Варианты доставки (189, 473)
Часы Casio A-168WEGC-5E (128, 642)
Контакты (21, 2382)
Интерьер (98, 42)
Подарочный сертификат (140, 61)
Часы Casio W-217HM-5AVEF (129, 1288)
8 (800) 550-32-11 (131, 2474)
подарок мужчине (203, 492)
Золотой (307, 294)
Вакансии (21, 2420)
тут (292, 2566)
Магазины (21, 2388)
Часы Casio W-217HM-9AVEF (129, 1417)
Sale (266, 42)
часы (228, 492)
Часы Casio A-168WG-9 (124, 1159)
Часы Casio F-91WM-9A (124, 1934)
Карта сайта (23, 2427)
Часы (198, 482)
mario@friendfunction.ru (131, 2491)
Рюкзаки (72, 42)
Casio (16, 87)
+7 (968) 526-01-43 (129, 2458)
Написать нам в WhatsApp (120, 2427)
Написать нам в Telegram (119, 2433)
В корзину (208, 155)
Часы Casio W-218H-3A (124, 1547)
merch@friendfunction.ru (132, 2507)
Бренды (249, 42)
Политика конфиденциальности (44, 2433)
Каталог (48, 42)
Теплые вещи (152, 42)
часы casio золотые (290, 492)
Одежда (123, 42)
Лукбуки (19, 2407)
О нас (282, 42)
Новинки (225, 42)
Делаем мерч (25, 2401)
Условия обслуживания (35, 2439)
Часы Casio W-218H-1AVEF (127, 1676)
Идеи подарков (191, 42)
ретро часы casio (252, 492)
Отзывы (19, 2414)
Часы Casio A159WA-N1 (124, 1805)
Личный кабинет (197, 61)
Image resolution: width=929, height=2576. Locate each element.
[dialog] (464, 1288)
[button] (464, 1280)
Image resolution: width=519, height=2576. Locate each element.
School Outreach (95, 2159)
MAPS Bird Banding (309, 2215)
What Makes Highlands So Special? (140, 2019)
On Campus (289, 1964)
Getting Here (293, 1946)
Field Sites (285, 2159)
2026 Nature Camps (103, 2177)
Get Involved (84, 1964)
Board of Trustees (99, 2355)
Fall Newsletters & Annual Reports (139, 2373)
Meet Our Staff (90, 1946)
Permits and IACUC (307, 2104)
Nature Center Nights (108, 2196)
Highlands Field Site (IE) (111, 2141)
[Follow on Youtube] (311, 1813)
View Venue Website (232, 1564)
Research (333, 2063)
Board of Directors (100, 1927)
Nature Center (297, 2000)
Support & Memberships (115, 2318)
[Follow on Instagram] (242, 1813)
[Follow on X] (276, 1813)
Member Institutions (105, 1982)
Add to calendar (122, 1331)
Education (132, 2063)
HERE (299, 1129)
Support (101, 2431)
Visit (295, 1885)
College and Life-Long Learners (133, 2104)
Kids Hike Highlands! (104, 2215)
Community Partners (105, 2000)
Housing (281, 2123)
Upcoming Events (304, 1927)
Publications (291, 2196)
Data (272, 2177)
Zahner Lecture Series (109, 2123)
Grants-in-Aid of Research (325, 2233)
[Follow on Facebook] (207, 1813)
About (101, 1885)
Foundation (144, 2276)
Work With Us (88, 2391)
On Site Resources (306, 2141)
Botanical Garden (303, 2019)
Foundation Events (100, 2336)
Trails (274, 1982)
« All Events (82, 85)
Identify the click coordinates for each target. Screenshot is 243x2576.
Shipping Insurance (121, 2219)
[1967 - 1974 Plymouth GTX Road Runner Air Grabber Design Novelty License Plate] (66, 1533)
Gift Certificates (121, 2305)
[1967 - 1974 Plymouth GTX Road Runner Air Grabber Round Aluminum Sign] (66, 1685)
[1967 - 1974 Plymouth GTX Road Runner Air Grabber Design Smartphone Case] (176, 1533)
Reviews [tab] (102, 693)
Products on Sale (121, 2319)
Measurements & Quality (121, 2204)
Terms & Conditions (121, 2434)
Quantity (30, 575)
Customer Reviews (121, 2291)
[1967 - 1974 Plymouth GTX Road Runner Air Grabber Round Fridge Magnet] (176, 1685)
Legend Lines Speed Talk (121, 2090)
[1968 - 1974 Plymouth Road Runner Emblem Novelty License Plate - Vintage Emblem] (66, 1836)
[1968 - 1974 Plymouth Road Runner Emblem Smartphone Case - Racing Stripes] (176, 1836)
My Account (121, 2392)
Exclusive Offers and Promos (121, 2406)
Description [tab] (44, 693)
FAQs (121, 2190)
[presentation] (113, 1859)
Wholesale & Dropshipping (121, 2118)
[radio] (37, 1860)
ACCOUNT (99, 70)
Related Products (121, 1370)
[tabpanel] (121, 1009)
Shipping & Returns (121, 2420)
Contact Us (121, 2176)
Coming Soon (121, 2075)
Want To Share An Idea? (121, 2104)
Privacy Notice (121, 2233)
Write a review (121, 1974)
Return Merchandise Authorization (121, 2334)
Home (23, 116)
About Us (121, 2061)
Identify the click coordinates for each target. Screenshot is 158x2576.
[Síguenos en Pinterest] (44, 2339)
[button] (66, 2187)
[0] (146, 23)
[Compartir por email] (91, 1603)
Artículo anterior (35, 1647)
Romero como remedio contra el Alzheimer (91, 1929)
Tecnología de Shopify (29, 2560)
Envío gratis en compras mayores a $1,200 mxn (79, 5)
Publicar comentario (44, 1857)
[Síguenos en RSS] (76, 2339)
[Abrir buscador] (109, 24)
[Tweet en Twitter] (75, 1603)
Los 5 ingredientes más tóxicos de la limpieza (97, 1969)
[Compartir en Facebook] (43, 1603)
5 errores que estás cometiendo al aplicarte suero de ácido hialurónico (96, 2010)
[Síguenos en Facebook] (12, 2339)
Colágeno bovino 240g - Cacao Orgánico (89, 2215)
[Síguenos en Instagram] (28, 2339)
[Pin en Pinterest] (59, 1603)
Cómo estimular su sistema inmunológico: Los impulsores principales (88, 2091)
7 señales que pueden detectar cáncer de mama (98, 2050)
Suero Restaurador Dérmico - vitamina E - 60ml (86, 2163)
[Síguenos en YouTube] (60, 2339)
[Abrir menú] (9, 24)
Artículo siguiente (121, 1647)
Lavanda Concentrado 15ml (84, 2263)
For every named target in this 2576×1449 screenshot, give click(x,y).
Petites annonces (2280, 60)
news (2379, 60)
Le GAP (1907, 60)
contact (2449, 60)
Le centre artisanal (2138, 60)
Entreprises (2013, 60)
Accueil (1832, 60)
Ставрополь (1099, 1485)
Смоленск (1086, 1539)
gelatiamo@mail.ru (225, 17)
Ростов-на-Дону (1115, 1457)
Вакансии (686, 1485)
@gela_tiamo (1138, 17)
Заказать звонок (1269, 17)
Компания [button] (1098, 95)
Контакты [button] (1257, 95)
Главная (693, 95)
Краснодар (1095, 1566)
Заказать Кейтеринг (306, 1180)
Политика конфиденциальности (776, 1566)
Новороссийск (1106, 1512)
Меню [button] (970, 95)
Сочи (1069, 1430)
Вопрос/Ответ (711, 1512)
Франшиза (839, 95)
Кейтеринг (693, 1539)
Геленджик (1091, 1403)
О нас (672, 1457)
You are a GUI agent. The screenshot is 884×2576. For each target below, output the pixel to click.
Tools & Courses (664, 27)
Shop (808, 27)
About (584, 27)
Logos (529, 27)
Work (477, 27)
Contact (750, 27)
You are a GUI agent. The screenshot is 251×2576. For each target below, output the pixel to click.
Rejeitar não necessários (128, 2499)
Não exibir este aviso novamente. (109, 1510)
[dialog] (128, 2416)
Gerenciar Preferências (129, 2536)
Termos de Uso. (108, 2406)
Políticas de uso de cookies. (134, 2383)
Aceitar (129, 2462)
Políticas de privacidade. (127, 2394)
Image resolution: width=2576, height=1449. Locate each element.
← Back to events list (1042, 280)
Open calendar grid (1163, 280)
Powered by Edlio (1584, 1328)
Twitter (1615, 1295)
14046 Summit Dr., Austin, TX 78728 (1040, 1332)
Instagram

◆ **Work to be completed**
Reproduce word for word the material above, starting with the line that has "Рюкзаки (72, 42)" and stopping after the line that has "2026 Nature Camps (103, 2177)".

◆ **Exercise answer**
Рюкзаки (72, 42)
Casio (16, 87)
+7 (968) 526-01-43 (129, 2458)
Написать нам в WhatsApp (120, 2427)
Написать нам в Telegram (119, 2433)
В корзину (208, 155)
Часы Casio W-218H-3A (124, 1547)
merch@friendfunction.ru (132, 2507)
Бренды (249, 42)
Политика конфиденциальности (44, 2433)
Каталог (48, 42)
Теплые вещи (152, 42)
часы casio золотые (290, 492)
Одежда (123, 42)
Лукбуки (19, 2407)
О нас (282, 42)
Новинки (225, 42)
Делаем мерч (25, 2401)
Условия обслуживания (35, 2439)
Часы Casio W-218H-1AVEF (127, 1676)
Идеи подарков (191, 42)
ретро часы casio (252, 492)
Отзывы (19, 2414)
Часы Casio A159WA-N1 (124, 1805)
Личный кабинет (197, 61)
Image resolution: width=929, height=2576. Locate each element.
[dialog] (464, 1288)
[button] (464, 1280)
Image resolution: width=519, height=2576. Locate each element.
School Outreach (95, 2159)
MAPS Bird Banding (309, 2215)
What Makes Highlands So Special? (140, 2019)
On Campus (289, 1964)
Getting Here (293, 1946)
Field Sites (285, 2159)
2026 Nature Camps (103, 2177)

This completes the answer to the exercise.